McNamara’s Implicit Frequency Dependence

JOHN M. McNamara Implicit frequency dependence and kin selection in fluctuating environments Evolutionary Ecology, 1995, 9, 185-203.

The paper is about biology. I seem to recall Ken Binmore applying the results more widely, but can’t find his paper now. My notes, here, on its broader implications, for rationality and utility maximization.

Utility maximization and risk-aversion

The most straightforward setting to consider rationality is of a decision-maker who is faced with a series of decisions on each of which he is scored (typical based on outcomes), with his aim being to maximize his total score in the long-run. Each score depends on the decision via some known probability distribution. The law of large numbers applies, so that in the long-run the score will almost always approximate to its mathematically expected value, and the best – rational – strategy is to maximize the expected score for each decision. Utility is score.

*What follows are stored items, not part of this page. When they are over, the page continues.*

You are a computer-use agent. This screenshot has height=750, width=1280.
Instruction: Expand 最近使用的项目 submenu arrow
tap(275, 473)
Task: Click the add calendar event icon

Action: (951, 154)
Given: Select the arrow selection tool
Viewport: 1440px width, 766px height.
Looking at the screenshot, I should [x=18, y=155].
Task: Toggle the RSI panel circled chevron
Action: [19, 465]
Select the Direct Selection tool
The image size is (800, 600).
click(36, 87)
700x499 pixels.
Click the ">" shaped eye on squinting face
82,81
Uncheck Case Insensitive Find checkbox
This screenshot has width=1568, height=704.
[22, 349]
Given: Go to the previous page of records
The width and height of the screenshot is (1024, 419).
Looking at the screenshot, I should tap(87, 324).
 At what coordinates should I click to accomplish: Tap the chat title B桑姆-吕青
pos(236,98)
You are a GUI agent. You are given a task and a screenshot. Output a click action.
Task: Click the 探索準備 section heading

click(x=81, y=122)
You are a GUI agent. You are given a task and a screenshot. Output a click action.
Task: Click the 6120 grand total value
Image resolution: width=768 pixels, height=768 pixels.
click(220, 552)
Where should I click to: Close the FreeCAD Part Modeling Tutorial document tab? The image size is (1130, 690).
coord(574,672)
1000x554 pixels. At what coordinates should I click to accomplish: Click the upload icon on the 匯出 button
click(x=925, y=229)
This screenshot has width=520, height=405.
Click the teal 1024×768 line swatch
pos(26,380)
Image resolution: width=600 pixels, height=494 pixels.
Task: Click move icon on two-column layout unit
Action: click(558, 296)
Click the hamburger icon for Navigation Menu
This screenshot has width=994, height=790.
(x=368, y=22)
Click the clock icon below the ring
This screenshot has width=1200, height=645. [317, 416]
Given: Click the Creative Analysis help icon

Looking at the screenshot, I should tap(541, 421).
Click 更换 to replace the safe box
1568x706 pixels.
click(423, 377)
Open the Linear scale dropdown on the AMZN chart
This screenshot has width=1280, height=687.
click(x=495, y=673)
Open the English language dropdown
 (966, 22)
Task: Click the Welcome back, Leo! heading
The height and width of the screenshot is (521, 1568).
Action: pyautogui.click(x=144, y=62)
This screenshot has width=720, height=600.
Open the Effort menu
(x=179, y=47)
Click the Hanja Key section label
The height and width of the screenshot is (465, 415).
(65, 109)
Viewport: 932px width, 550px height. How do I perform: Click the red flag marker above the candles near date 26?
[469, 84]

Real-life is rarely like this, but it is usual to assume that utility maximization is nevertheless rational.

McNamara considers reproductive success. The natural score is the size of the population, but in many ecological settings the size of the population multiplied by reproductive success, so that the long-run score is a product. Thus, to maximize the long-run population one should maximize the short-run expected log population. The effect of this is to give more ‘weight’ to avoiding poor success. In this sense, it pays to be ‘risk averse’.

A similar situation would be investing a lump sum in the stock market to build up a pot (e.g., for one’s childrens’ weddings, or one’s own pension). One wishes to maximize growth (value at end divided by the value at the start). The value at the end of the year is multiplied by the growth within the year, so – as in McNamara’s example:

Maximising expected growth in each year does not maximize expected growth in the long run: one needs a more risk-averse strategy.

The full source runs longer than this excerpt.